### RAW DATA
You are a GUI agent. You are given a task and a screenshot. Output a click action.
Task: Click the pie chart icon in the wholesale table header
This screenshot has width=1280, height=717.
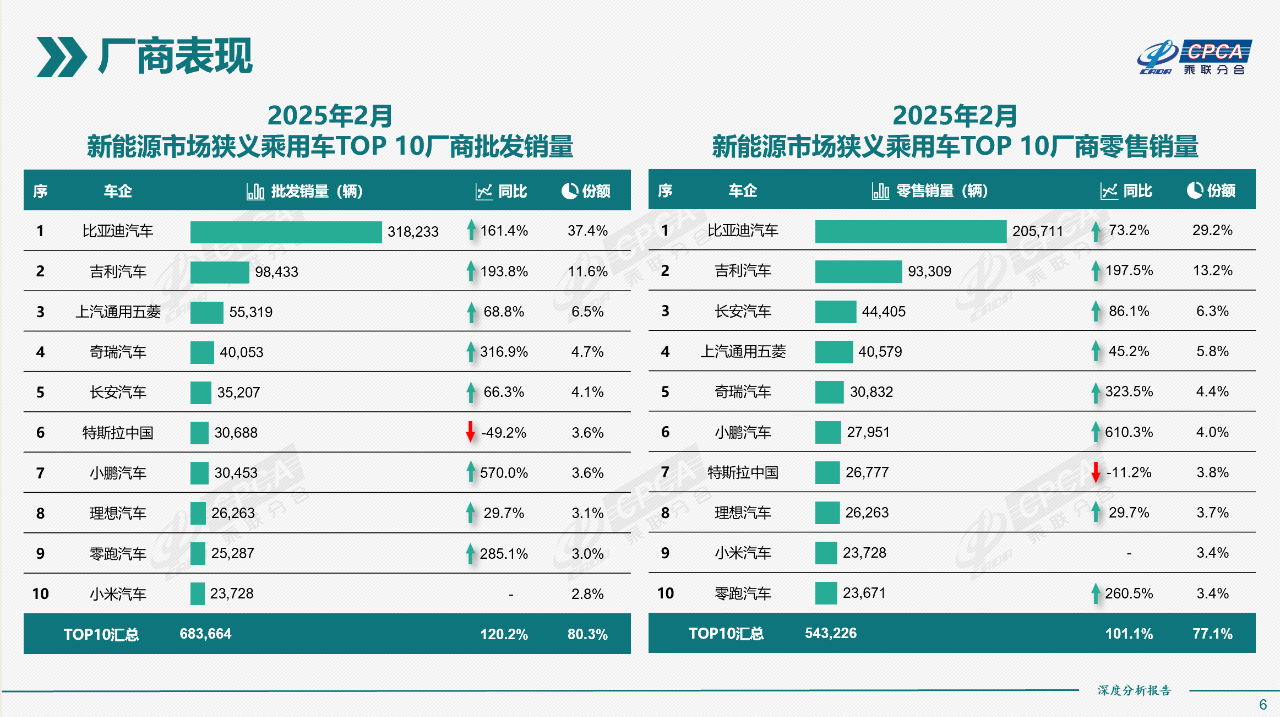[x=569, y=190]
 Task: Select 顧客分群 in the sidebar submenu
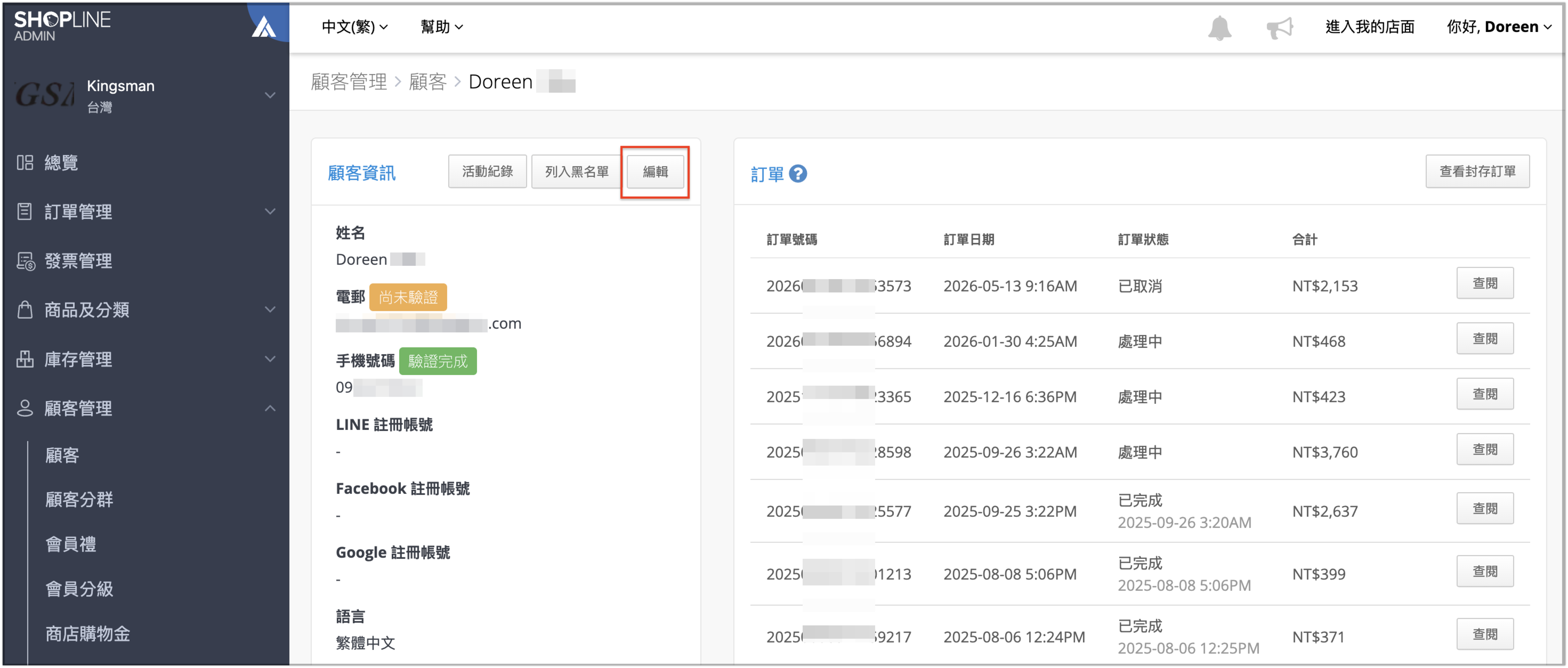click(x=79, y=499)
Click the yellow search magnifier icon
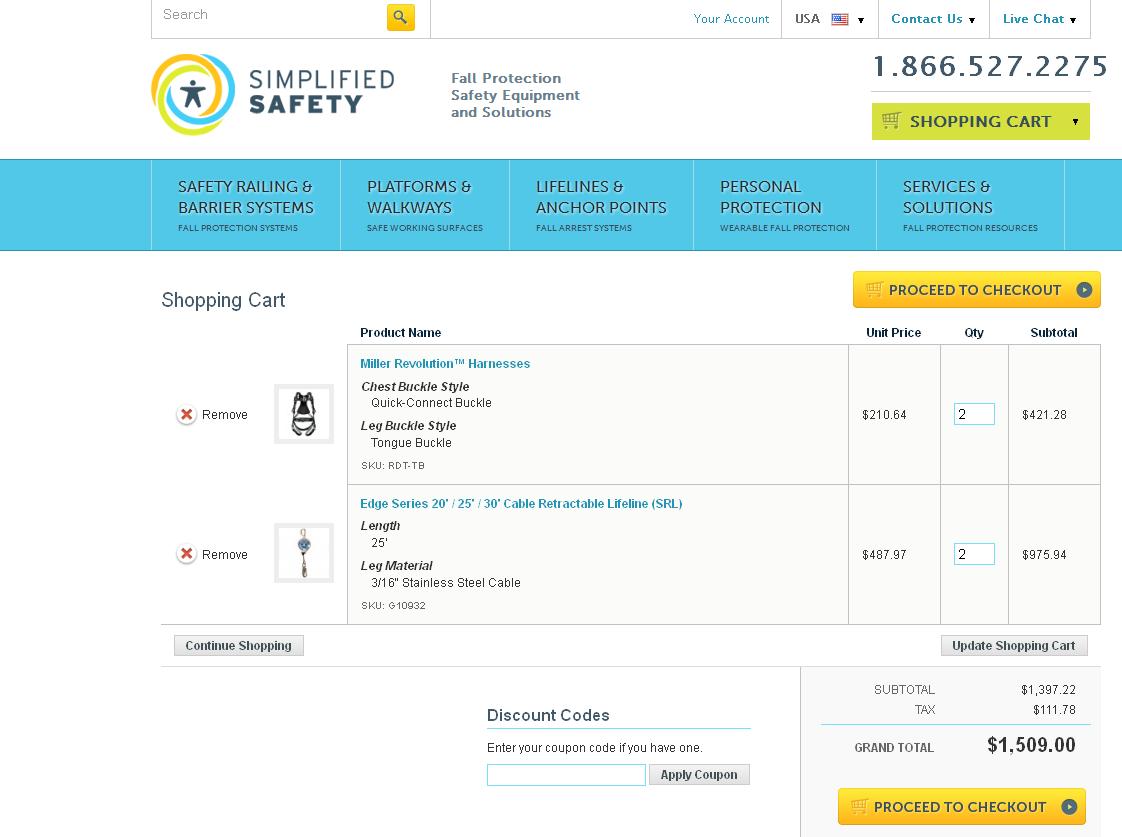1122x837 pixels. (x=400, y=18)
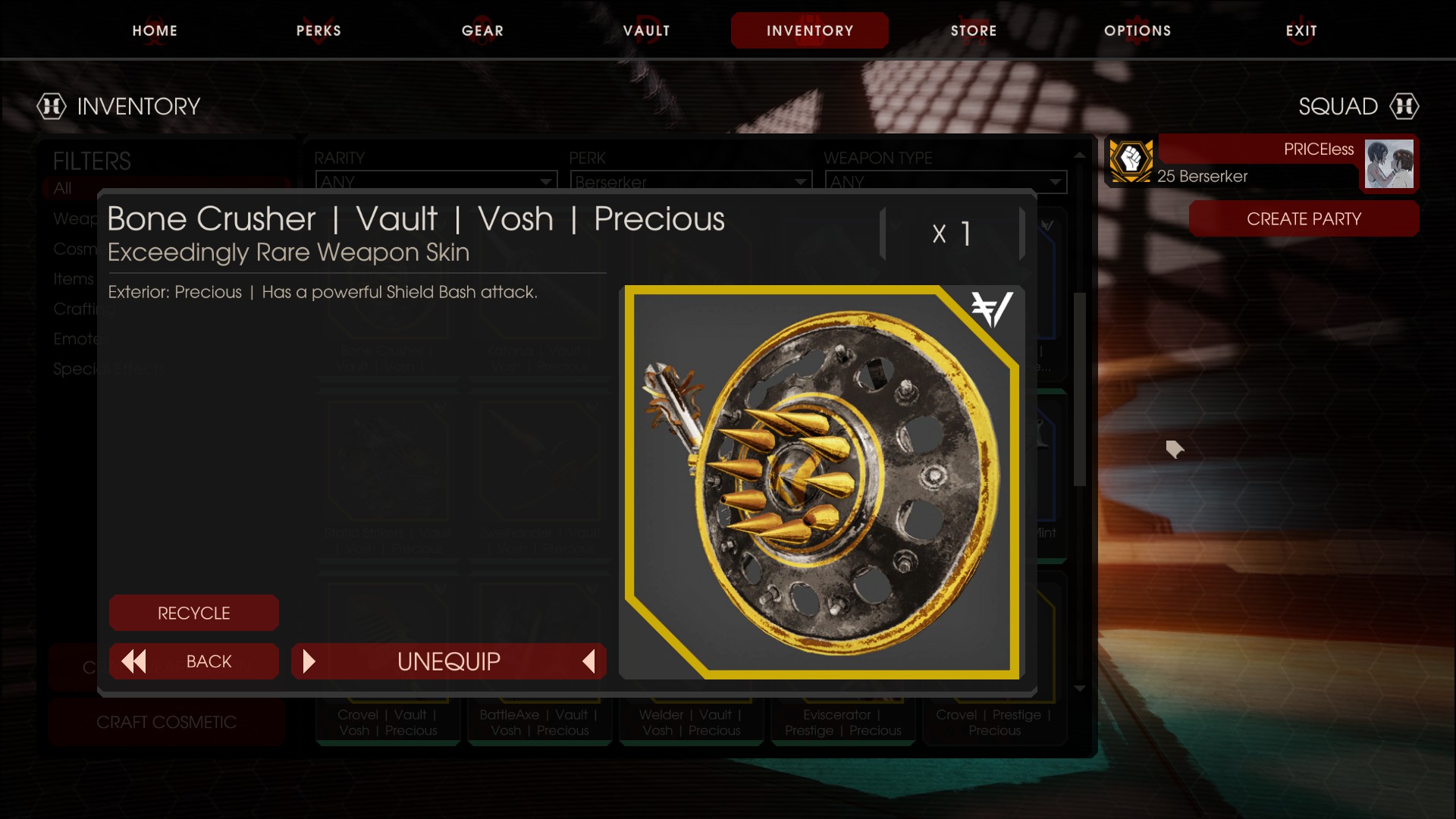Click the Bone Crusher skin preview image
1456x819 pixels.
(822, 482)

### GIVEN TASK
Copy out every line of the listing above word for word, but leave out the pictures.

### RESULT FOR THIS EXERCISE
You are a GUI agent. You are given a task and a screenshot. Output a click action.
Task: Click the pie chart icon in the wholesale table header
This screenshot has width=1280, height=717.
[x=569, y=190]
 Task: Select 顧客分群 in the sidebar submenu
click(x=79, y=499)
Click the yellow search magnifier icon
1122x837 pixels. (x=400, y=18)
Click the Bone Crusher skin preview image
1456x819 pixels.
(822, 482)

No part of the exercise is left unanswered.